Lambie delivers medevac law ultimatum
Australia's refugee medevac laws hang in the balance with Jacqui Lambie confirming she will torpedo a push to repeal them unless changes are made.
The Tasmanian crossbench senator, who holds the deciding vote over whether the laws remain in place, issued an ultimatum to the government on Wednesday.
She will vote to keep the controversial laws, against the government's bid to repeal them, unless it made a single change.

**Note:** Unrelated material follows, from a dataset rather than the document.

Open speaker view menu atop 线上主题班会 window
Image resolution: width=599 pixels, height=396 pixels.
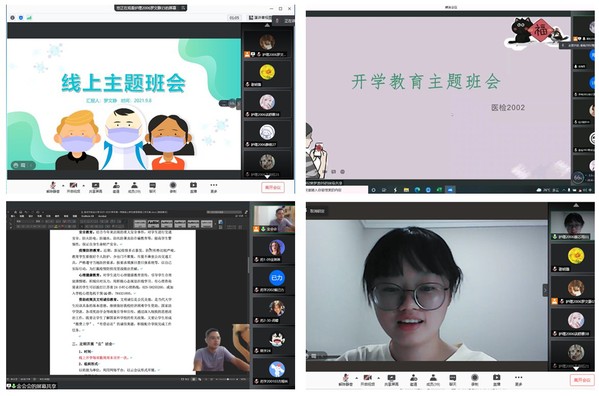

"The condition I have put to the government is a sensible and reasonable proposition, that I have arrived at through extensive consultation," Senator Lambie said.
"I am of the firm and conclusive view that the continuing operation of the medevac provisions cannot be disrupted without this condition being met."
Senator Lambie confirmed she backed the Coalition's border protection strategy, saying offshore processing "protects our borders" and "boat turnbacks work".
But she clarified she did not think refugee medical transfer laws undermined Australia's border.
The laws enable two doctors to sign off on transferring sick refugees on Manus Island and Nauru to the mainland.
"The Government has made clear to me that it has concerns with the way that Medevac is functioning. I recognise those concerns.
"In recognition, I have proposed to the Government the only condition on which I will support the repeal of the medevac legislation.
"If that condition is met, I will vote in favour of the repeal of medevac.
"If that condition is not met, I will oppose the repeal of medevac."
Senator Lambie would not publicly state her condition at this stage, given it involves national security.
But she said she would "not entertain any alternative" option.